The second discovery: Her team recognised that the animals’ immune system protects the lung against pneumococci in a certain stage of the disease more readily than in the rest of the disease progression. Pneumococci frequently cause severe infections in the diseased lung; if one could find out what it is that triggers this resistance, one would be able to contain such bacterial secondary diseases. But this could take a while. “Until we reach the point at which, based on the initial research with animals, applied medicine for human beings is utilised – years or decades will have gone by,” says Bruder.

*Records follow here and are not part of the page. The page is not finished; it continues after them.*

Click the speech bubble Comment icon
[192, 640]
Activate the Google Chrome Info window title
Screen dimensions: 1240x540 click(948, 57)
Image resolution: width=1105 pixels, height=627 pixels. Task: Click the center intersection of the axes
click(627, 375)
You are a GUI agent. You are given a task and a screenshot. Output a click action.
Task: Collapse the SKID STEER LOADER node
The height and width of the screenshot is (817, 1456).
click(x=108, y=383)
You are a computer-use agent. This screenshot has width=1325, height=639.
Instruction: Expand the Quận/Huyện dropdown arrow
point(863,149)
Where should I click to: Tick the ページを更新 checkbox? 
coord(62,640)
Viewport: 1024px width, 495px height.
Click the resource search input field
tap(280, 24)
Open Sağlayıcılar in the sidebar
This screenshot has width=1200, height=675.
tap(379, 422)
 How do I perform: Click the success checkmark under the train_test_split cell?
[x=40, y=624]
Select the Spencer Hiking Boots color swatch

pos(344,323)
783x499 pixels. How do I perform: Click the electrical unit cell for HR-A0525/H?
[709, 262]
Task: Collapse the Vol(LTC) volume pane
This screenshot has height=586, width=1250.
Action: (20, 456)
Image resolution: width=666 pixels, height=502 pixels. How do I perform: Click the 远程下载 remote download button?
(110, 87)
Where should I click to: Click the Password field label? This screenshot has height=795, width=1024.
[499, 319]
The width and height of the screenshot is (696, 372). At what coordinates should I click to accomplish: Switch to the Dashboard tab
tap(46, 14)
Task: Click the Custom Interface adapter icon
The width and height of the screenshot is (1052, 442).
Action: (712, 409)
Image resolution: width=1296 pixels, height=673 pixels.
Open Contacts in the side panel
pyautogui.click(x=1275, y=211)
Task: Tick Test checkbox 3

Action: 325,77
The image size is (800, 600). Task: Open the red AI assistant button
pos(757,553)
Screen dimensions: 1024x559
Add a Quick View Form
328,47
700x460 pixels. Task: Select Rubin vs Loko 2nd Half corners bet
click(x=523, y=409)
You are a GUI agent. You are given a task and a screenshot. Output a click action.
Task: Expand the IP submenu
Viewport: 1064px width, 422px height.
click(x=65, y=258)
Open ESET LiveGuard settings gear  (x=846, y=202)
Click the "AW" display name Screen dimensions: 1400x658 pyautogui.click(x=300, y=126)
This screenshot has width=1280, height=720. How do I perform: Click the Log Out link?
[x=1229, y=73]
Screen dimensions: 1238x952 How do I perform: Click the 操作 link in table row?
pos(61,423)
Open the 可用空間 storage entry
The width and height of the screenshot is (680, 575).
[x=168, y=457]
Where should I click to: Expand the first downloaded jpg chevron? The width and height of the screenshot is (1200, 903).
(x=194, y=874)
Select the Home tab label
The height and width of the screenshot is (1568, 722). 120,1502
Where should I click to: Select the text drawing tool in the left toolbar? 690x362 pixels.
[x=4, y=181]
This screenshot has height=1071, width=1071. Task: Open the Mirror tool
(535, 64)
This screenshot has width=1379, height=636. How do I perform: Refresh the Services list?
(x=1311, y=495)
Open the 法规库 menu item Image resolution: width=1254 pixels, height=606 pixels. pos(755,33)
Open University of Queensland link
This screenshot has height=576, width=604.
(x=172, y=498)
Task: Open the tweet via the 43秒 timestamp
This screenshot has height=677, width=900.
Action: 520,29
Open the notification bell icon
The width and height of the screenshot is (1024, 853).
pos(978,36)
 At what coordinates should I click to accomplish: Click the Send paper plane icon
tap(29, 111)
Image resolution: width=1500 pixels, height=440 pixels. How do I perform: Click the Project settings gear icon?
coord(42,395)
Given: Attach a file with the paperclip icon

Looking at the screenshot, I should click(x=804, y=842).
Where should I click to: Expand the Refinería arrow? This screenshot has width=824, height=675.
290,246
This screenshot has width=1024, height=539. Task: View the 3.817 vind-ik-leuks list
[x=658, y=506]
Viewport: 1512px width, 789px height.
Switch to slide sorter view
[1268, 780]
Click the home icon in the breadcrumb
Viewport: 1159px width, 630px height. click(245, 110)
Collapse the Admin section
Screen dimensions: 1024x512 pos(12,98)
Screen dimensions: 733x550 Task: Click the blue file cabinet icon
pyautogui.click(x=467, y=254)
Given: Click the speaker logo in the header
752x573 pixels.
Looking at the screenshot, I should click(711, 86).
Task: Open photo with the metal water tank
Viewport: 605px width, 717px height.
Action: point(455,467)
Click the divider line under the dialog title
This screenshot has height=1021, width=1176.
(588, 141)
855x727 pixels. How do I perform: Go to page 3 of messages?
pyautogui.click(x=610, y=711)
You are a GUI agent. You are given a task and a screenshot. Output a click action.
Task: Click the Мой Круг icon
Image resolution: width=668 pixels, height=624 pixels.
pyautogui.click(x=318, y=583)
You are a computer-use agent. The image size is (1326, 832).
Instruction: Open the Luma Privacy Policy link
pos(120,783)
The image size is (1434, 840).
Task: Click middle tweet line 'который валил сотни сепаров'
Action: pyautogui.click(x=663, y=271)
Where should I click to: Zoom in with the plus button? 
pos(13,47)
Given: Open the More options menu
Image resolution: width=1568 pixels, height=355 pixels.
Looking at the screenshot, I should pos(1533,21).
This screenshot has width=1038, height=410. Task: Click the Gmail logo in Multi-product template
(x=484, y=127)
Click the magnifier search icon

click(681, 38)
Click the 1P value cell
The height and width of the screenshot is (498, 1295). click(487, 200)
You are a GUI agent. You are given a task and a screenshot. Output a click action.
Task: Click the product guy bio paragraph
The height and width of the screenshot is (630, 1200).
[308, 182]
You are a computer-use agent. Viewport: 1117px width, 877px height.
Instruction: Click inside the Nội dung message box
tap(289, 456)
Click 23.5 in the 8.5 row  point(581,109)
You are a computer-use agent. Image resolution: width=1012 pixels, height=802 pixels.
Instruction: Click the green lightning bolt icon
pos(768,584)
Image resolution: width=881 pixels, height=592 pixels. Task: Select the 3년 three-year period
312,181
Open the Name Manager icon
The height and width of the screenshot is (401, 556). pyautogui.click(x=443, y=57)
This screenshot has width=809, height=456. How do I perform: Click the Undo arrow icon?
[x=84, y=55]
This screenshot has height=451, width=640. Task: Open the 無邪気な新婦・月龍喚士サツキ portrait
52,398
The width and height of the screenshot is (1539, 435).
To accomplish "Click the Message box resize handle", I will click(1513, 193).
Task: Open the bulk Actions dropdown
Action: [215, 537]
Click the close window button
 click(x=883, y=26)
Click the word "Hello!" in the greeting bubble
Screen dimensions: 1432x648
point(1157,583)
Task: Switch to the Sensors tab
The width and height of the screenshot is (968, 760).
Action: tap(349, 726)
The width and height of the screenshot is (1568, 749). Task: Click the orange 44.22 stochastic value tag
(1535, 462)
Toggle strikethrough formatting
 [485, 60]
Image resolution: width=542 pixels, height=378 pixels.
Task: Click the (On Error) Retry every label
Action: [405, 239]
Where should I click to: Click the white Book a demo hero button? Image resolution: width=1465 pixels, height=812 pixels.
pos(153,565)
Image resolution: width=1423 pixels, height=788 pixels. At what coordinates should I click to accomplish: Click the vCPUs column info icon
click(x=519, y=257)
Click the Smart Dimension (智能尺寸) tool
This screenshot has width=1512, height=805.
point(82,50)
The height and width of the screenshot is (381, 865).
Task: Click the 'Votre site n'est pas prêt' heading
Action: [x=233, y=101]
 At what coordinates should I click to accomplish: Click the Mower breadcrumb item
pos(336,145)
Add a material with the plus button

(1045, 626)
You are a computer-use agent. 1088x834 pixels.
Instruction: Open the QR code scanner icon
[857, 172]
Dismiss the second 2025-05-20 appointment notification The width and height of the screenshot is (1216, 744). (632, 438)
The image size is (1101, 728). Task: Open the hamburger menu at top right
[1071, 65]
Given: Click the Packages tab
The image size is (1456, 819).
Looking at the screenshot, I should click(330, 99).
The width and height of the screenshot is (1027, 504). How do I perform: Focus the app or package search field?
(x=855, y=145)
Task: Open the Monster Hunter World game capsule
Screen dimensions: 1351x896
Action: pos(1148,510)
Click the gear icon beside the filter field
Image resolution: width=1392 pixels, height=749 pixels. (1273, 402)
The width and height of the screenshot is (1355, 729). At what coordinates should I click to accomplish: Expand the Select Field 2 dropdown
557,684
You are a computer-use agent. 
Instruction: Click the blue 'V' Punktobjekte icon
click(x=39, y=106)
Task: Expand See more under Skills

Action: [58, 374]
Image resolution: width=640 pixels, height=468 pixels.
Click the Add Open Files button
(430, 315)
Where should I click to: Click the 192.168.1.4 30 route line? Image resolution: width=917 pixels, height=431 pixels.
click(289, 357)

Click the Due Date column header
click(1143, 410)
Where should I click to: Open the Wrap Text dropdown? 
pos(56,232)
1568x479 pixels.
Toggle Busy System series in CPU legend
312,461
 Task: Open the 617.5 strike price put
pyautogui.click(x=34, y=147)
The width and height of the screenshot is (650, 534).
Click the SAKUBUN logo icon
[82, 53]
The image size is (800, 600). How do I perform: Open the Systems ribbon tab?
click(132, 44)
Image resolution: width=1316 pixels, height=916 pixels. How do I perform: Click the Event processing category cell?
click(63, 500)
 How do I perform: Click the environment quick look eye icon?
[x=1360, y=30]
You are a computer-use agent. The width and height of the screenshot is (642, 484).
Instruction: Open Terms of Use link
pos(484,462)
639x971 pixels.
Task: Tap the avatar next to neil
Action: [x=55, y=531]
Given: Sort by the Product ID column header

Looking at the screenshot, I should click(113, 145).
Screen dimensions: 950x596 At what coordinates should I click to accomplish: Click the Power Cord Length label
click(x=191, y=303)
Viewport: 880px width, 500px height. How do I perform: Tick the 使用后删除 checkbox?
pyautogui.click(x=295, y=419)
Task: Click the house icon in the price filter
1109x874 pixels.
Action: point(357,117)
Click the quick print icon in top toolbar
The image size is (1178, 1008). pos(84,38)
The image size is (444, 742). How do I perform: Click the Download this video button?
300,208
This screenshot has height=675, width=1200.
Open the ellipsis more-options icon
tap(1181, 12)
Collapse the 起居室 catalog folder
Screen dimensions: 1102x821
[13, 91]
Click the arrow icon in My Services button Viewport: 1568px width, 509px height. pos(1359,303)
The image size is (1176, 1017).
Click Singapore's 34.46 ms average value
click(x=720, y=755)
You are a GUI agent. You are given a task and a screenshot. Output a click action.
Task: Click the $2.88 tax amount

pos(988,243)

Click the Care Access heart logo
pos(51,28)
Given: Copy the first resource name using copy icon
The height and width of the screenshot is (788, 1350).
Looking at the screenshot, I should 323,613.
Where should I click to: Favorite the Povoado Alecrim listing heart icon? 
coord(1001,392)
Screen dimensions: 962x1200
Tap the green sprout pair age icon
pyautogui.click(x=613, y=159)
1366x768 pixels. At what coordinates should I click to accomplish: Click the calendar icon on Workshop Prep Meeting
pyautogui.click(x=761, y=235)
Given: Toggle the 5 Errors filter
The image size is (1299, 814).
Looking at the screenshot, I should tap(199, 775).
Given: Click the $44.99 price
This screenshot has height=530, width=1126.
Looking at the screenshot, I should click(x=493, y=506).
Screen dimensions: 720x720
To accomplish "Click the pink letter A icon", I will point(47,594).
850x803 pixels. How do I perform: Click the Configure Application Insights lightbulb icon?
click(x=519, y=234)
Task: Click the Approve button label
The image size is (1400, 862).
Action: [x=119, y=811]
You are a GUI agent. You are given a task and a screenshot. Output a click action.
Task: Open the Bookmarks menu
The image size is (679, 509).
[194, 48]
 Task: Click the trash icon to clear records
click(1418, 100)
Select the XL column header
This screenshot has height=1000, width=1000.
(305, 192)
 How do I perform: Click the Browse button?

Karl-Heinz Peters has not given up hope yet that research will soon find new approaches – “even for me”, he says. But he approaches the issue pragmatically: He recently began making plans regarding what has to be changed in his life if his air is cut off more and more frequently, and he is no longer able at some point to climb the small stairway in his maisonette apartment.

Bronchial Asthma

In the respiratory tract of human beings with asthma, there exists an on-going infection which leads to constriction of the upper airways. Typical symptoms are inhalation with a whistling sound, shortness of breath and breathlessness, a feeling of tightness in the chest, and coughing.

Bronchitis

There are three different kinds of bronchitis. Acute bronchitis is initiated by bacteria or viruses and leads to severe coughing and formation of mucous. Chronic bronchitis has the same symptoms: severe coughing and formation of mucous. It is caused by smoking or inhalation of pollutants that irritate the lung tissue again and again, until the self-cleansing mechanism in the bronchial tubes no longer functions. It is a pre-stage for chronic-obstructive bronchitis. With this infliction, the constant irritation due to pollutants leads to long-term narrowing of the airways. In addition to severe coughing and congested lungs, shortness of breath will also emerge.

COPD

This abbreviation stands for “Chronic Obstructive Pulmonary Disease“. This means narrowing of the airways. One distinguishes between COPD, chronic bronchitis and lung emphysema. The crossovers are fluid and frequently both forms appear. The first symptom is increasingly stubborn coughing. Added to this is the emission of mucous plus shortness of breath, which at first only occurs under stress, but later on during rest periods as well. The disease has a progressive development and worsens in stages. Smokers represent 80 to 90 percent of those affected. But the disease can also be attributed to pollutants in the environment, ozone and fine dust particles.

Lung emphysema  

With emphysema, the air sacs in the lung are destroyed step by step; these are responsible for releasing oxygen into the blood and carbon dioxide back into the air. Large air-filled bubbles form, which constrict the space for the gas exchange. The used air can no longer be completely conveyed to the outside, and sufficient oxygen can no longer be taken from the air.

Lung infection  

With lung infection, the lung tissue becomes infected; depending on the mode of infection, the air sacs in the lungs or the tissue between the air sacs and blood vessels are diseased. It is generally triggered by infections from bacteria, viruses or fungi, although it can also be caused by external factors such as inhalation of irritant gases.

Pulmonary fibrosis  

The term ‘scarred lung tissue’ is also used; between the pulmonary air sacs and the surrounding blood vessels, more and more connective tissue is formed. The tender lung structure becomes less elastic. This leads to scarring of the lung tissue, it can no longer stretch, and absorbs less oxygen. Typical symptoms are shortness of breath and dry cough. The fibrosis can be the consequence of a chronic infection, or result from recurrent inhalation of pollutants.

Lung cancer  

Various kinds of tumours rank among lung cancer, also referred to as lung carcinoma. They are typically malignant in that the altered cells multiply unchecked. They grow into surrounding tissue and destroy it. The largest risk factor for lung cancer is tobacco smoke. Pollution burden in the air or fine dust can also serve as triggers.